The window can be found under Window>Entity Debugger, and has the following features:
List all systems in a world. Empty/non-running systems are listed in grey.
Systems are sorted alphabetically (EntityManager is always at the top), but are grouped by execution group. Use the UpdateInGroup attribute to group systems and make organising their dependencies easier.
Enable/disable systems individually
See the approximate time each system spends on the main thread
Select a system to list its ComponentGroups
Select a ComponentGroup to see all the Entities in it
Select an Entity to show its Component data in the Inspector. (This still needs work, but it’s already often useful)
This system-centric view is not something we have had in Unity before. It is not a replacement for scene editing tools, which will come later.
Once you’ve had time to play with ECS, I’d love to hear about your experiences. What works, what doesn’t, and what would you like to see? It’s still early days, and we’re quite willing to make drastic changes if we think they’ll help more people make great games.
So there is a way to see entities already…
I think instead of “entity 1” it should be name of i.e. archetype of this entity if exist. It will be more transparent if you will see i.e. “player archetype” so you can easily see whats going on.
Entities don’t have names, they are just a number.
For now, you could create a marking component (IComponentData with 0 fields) and a system that uses that marker but does nothing with it. With the current debugger you could find your marking system to list all of the entities that have that marker.
Useful workaround but doesn’t it spam debugger with fake systems? I’m still wondering if debugger can check i.e. archetype of entity. You instantiate whole archetype, so it should be possible, isn’t it?
ECS doesn’t really care what the archetype is, it is just the starting list of components added to the entity. Having the editor track which archetype was used at creation would be a nice feature.
As for the workaround, I think we will find that any system that is used in only one archetype will work so you really don’t need the marker container/system that often. During development I think I will create a Debug group (when needed) to keep these kinds of things in. Not only would that help organize the debugger information but would allow me to schedule it after everything else if I want to do any debug logging.
As I am gaining understanding of this paradigm I really like the flexibility. It will be incredibly easy to ‘whip out’ at debugging system specific to your use case using the exact same tools you do for the rest of your application.
So far Entity Debugger is quite nice that able to observe what entities have been used inside a observed system. The next thing to improve will be:
Make entity able to modify component data at inspector just like modify data at MonoBehaviour when in play mode
Make the view (things can see from scene) spawns at the scene and link with the entity to make it able know that the particular view is corresponding to which entity. It will have the button and when pressing it will jump to the Entity Debugger and auto direct and highlight all the systems that use the entity.
I think this is already kind of implict though just by seeing the name of the system. I mean, it would be a really odd bug if somehow the system grabbed a component that wasn’t explicitly intended for it. I dont think that could really even happen.
So you kind of already know just by selecting the system. I suppose it would make it more explicit, though.
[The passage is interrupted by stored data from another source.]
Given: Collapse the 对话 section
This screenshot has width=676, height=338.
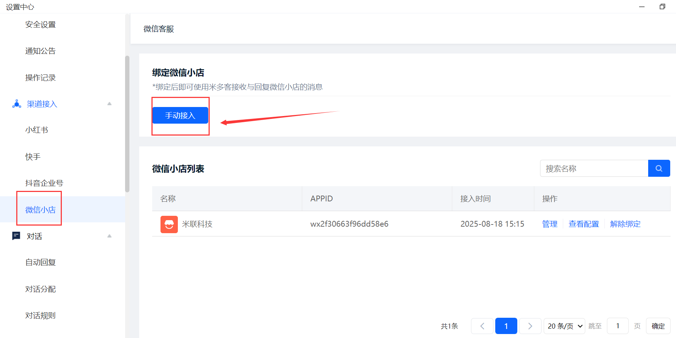Looking at the screenshot, I should pyautogui.click(x=109, y=236).
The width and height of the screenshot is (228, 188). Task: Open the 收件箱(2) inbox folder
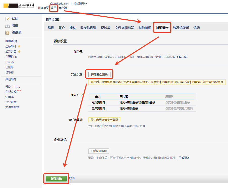(x=11, y=41)
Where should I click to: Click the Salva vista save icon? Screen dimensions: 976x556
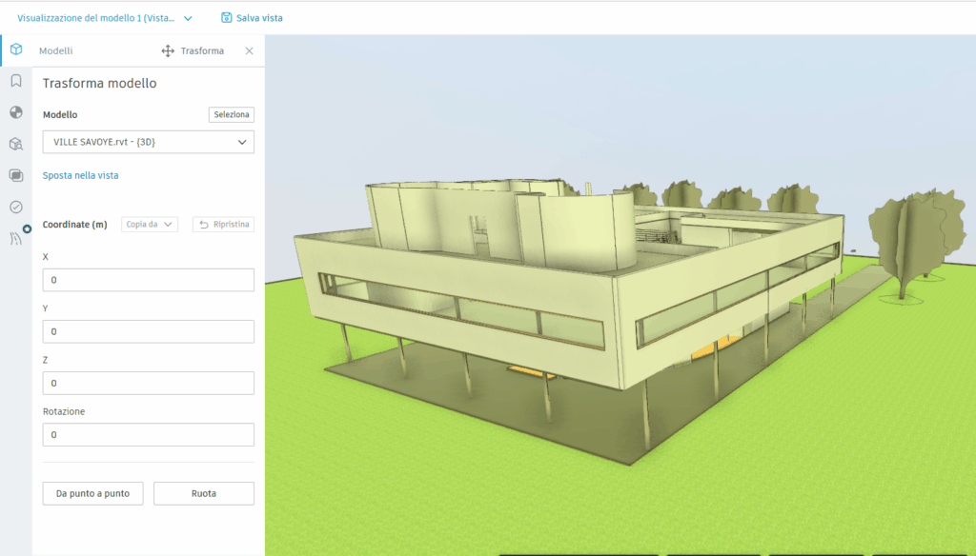click(227, 18)
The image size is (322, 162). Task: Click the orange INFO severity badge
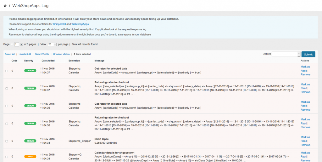pos(30,157)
Sorry for the off-topic, but could you clean that window up soon? It’s already three quarters of my screen tall in an empty project, and every new Unity update seems to add another entry. There’s also a lot of asset store packages that adds their own entries, and we’d like to have our own windows in there as well. It’s getting pretty hard to find things!
One thing we’ve considered is automatically adding editor-only components for debugging purposes. One example would be the time that an Entity was created. Names are still tricky, though, as this is not derived information.
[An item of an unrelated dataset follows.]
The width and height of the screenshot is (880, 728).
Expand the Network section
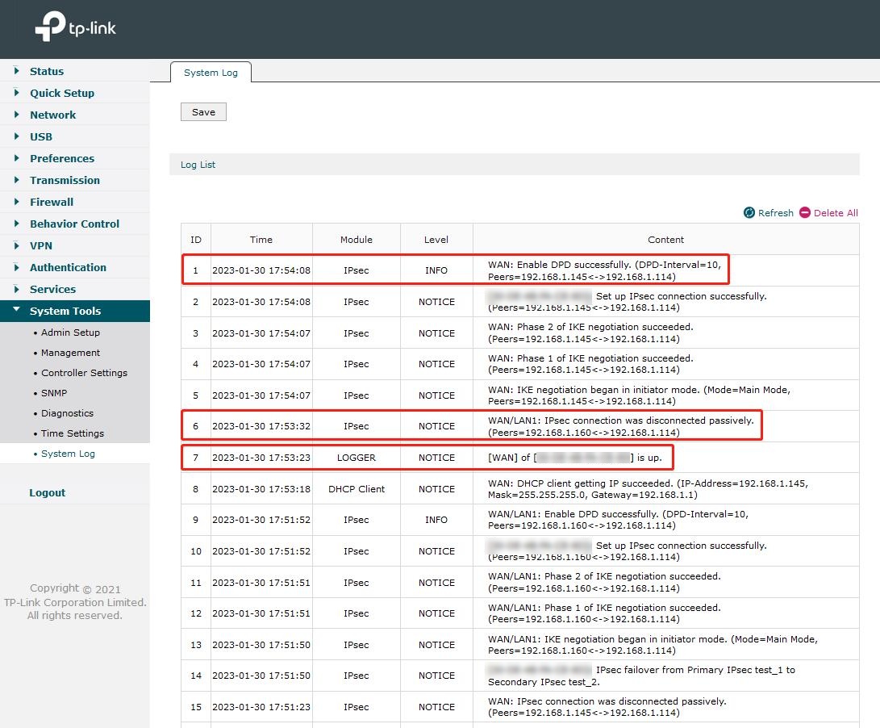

Btw any chance will implement this feature? I think not only showing execution order is important but also make it easier to setup and see all systems in one central place is essential too. https://discussions.unity.com/t/695610
Yes, we definitely want to provide a better overview of how systems interact, as well as allowing users to define new constraints or relax existing ones.
I like the idea of editor-only components. Ideally, for naming, the developer would write a function or system that sets the name with “Entity ##” as the default. The only problem with using a ComponentSystem is dealing with strings of unknown length.